While their names and specific rules vary among the Australian states, there are four different types of power of attorney.
- General: gives your financial decision-making powers to someone else until a specific date. It lapses on that date or if you become incapable of making your own decisions.
- Enduring: gives another person (or persons) the power to make your financial and legal decisions, and continues to apply even when you are no longer capable of decision making.
- Enduring Medical: appoints a person or persons to make decisions regarding your medical treatment on your behalf if you are not capable of doing so. (This is not a ‘Living Will’, which is a document recording your express wishes regarding resuscitation and other important medical decisions).
- Guardianship: empowers someone to act for you in all areas of your life should you be incapable of making decisions. It is not strictly a power of attorney but it works like one.
To sign over power of attorney you must be capable of appointing someone and understand the implications of your action.
But what happens if you haven’t signed a power of attorney and an accident or medical condition removes your option?
In that case, a statutory official – a Public Advocate or Guardian – appoints a guardian for you.
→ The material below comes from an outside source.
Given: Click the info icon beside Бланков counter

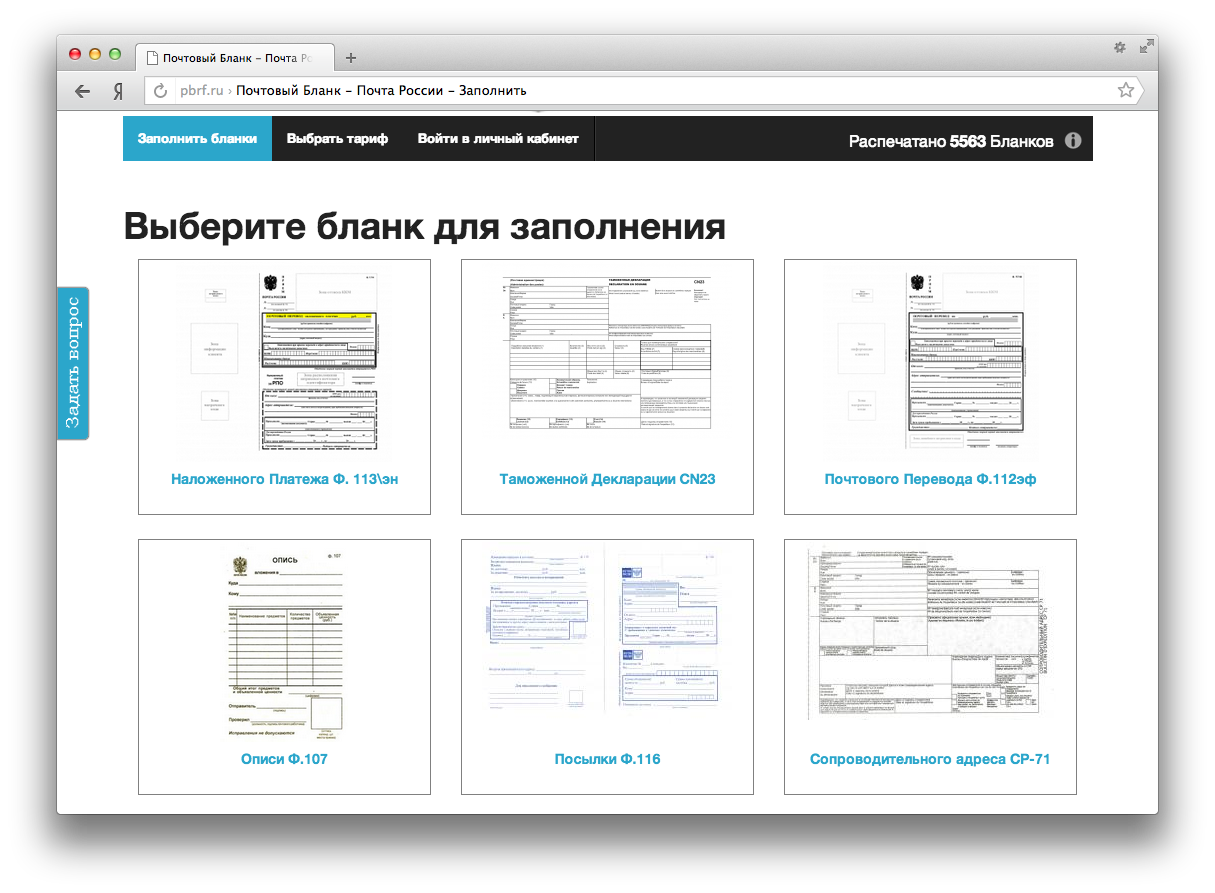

The appointee may or may not be a family member or close friend, and as a result, decisions regarding your life and finances could possibly be left to the Public Trustee.
Most states also have a body which can review enduring powers of attorney, remove an attorney, or substitute one if the original person is no longer able to fulfil that role; or require the attorney to provide accounts or submit a financial management plan.
You can buy or download a standard Power of Attorney form, but if your financial affairs are complex or cross state borders, or you have estate planning issues, you should discuss the details with your financial adviser who may recommend that you also need legal advice.
Take action now, because by the time you need it, it may be too late.